§ **Consigne**:
Recopiez l’extrait sur l’indifférence des Français, depuis « Avis aux gouvernants. » jusqu’à « la loi Falloux. ». Substituez « sans-emploi » à « chômeurs ».

§ **Extrait**:
* * * * * * *
Avis aux gouvernants. Touchez à l’école publique ou, d’ailleurs, à l’école libre : vous aurez, aussitôt, 600 000 personnes dans la rue. Ouvrez, comme en Bosnie, de nouveaux camps de concentration. Réhabilitez, comme les Serbes, racisme et nettoyage ethnique. Ou tolérez que nous passions, nous, les Français, d’un à deux, voire trois ou quatre millions de chômeurs. Personne, en revanche, pour manifester. Pas l’ombre d’une révolte. L’insupportable est là. Il frappe, pour ainsi dire, à nos portes. Et nous semblons moins concernés que par l’abrogation de la loi Falloux.
* * * * * * *
§ **Relevé des entrées**:
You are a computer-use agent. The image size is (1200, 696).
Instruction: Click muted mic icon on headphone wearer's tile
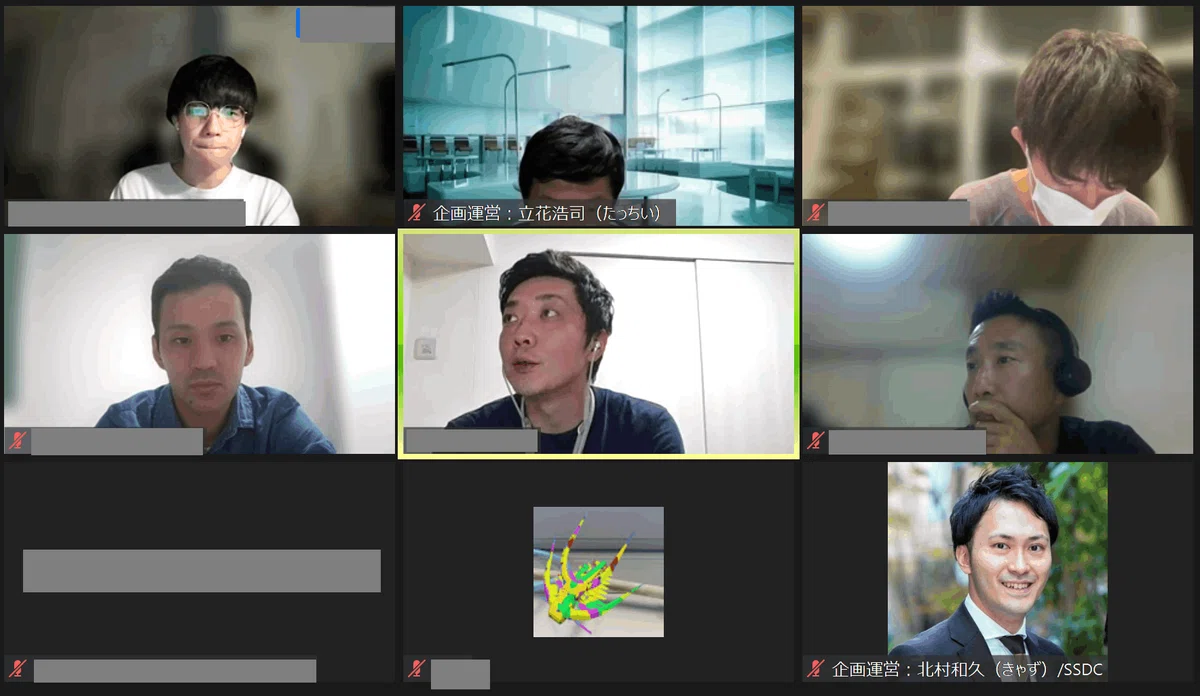(817, 441)
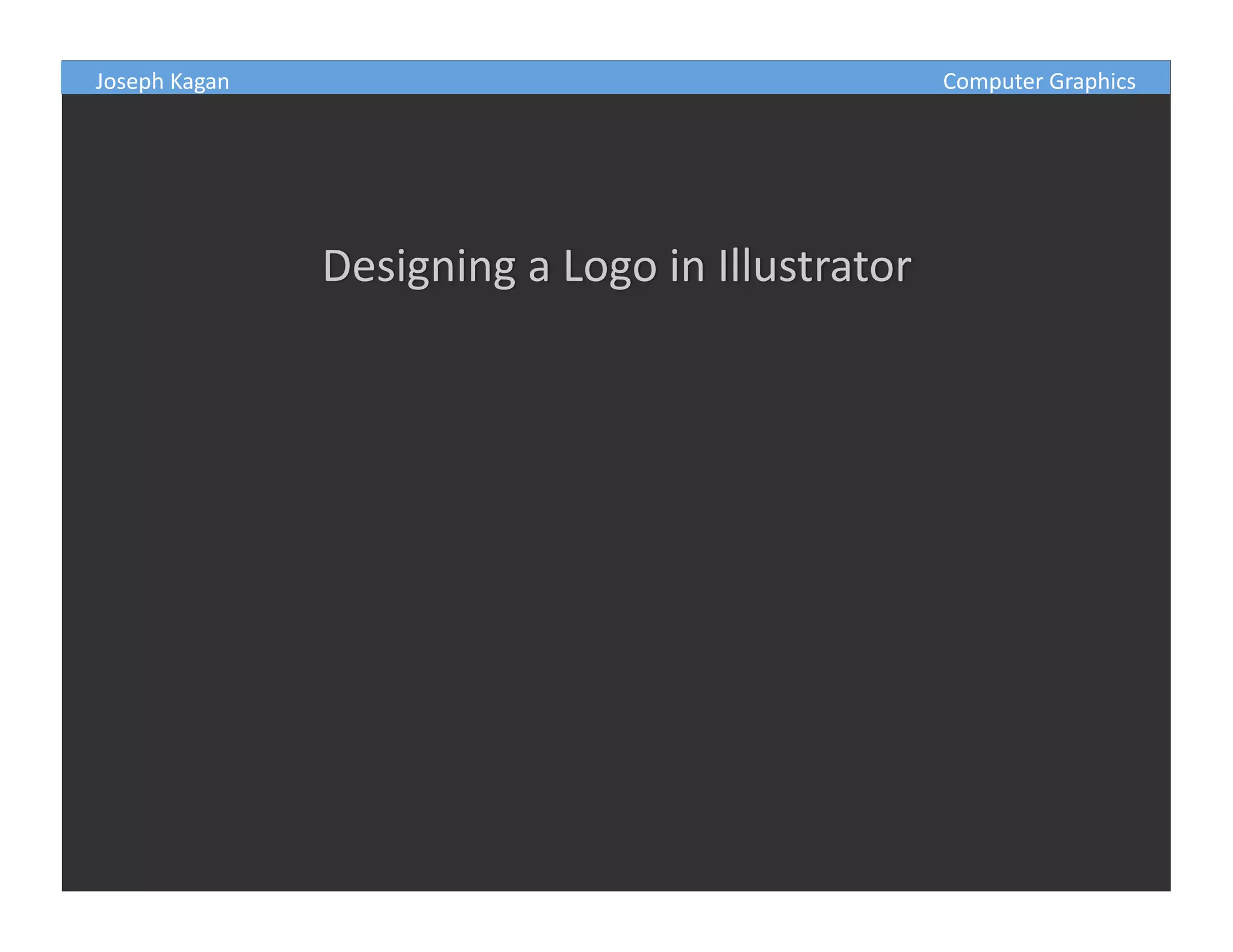Image resolution: width=1233 pixels, height=952 pixels.
Task: Click the white margin below the dark slide
Action: tap(616, 921)
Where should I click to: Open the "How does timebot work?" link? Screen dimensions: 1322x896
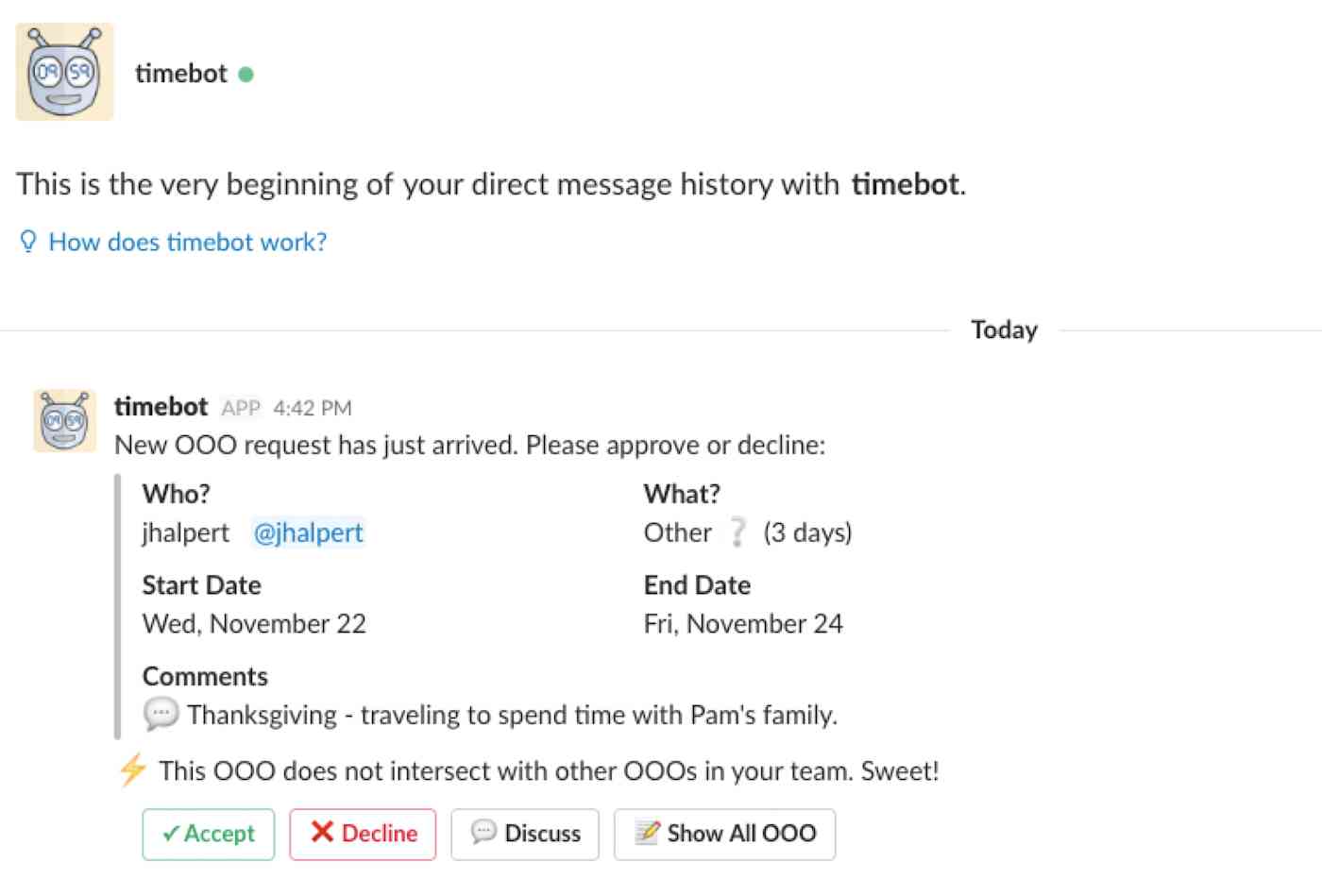[x=187, y=242]
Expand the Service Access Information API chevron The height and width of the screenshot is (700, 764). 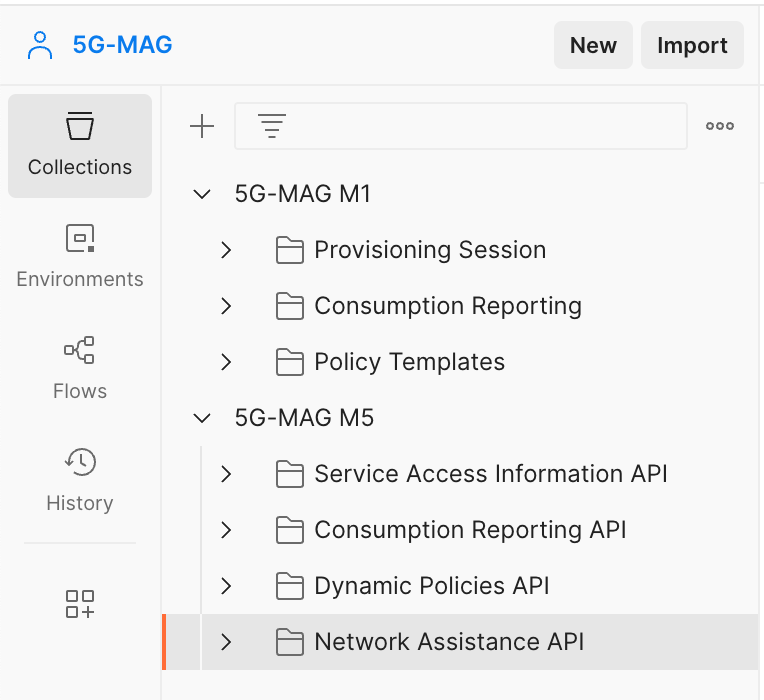226,474
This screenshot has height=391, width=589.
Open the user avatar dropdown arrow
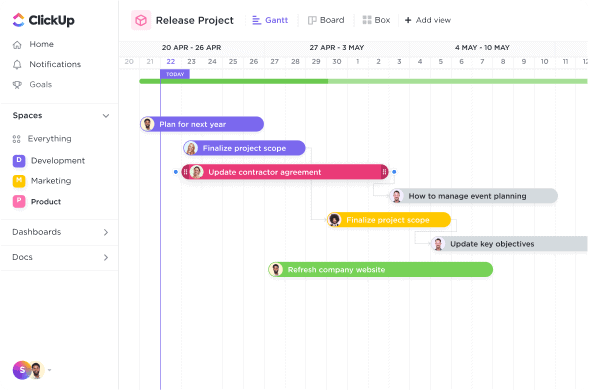[50, 370]
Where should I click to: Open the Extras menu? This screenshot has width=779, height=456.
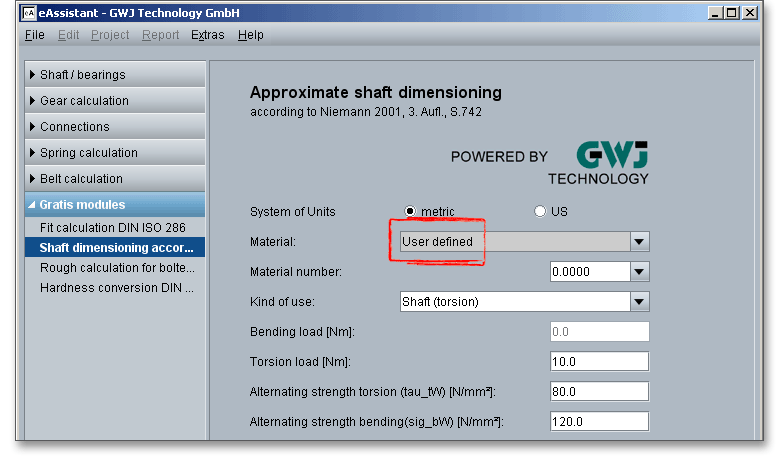[x=207, y=35]
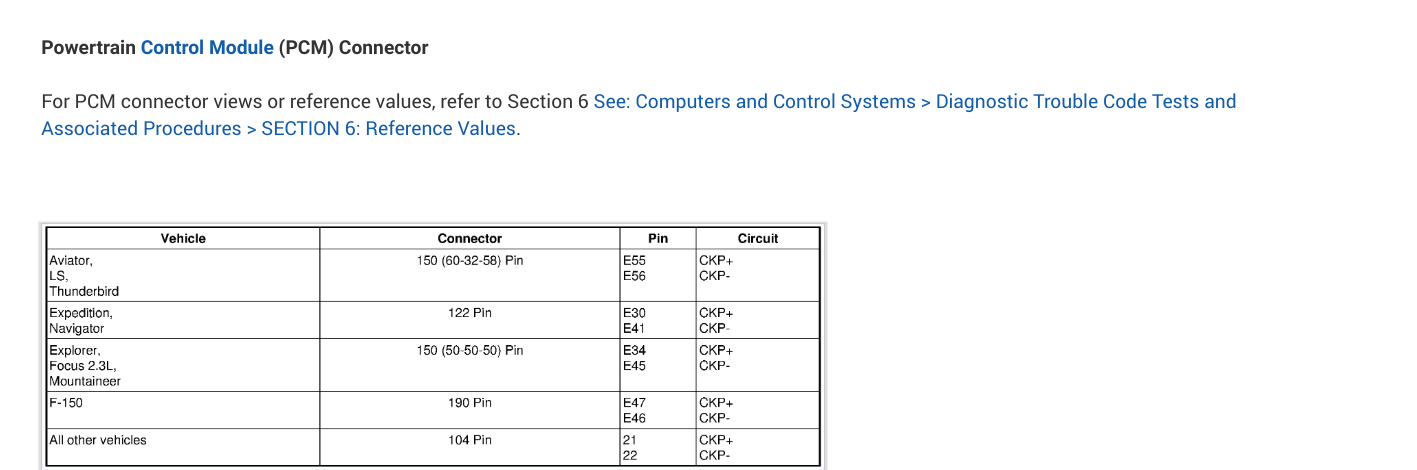Click the Circuit column header
1417x470 pixels.
[757, 238]
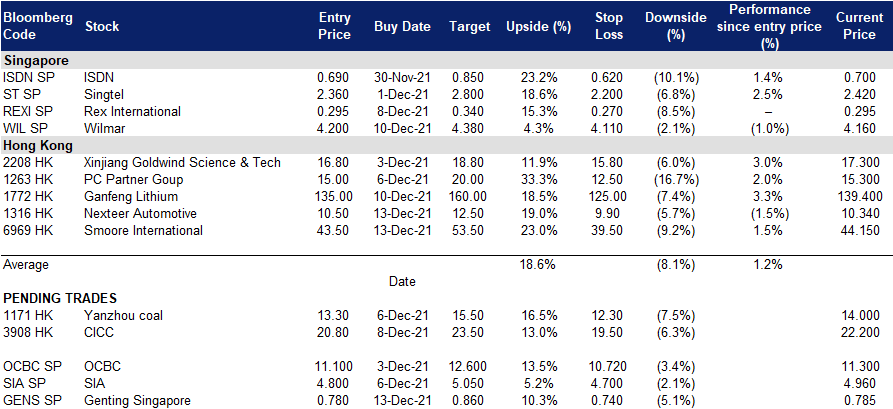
* * * * * * *
§ **Réponse à la consigne**:
Avis aux gouvernants. Touchez à l’école publique ou, d’ailleurs, à l’école libre : vous aurez, aussitôt, 600 000 personnes dans la rue. Ouvrez, comme en Bosnie, de nouveaux camps de concentration. Réhabilitez, comme les Serbes, racisme et nettoyage ethnique. Ou tolérez que nous passions, nous, les Français, d’un à deux, voire trois ou quatre millions de sans-emploi. Personne, en revanche, pour manifester. Pas l’ombre d’une révolte. L’insupportable est là. Il frappe, pour ainsi dire, à nos portes. Et nous semblons moins concernés que par l’abrogation de la loi Falloux.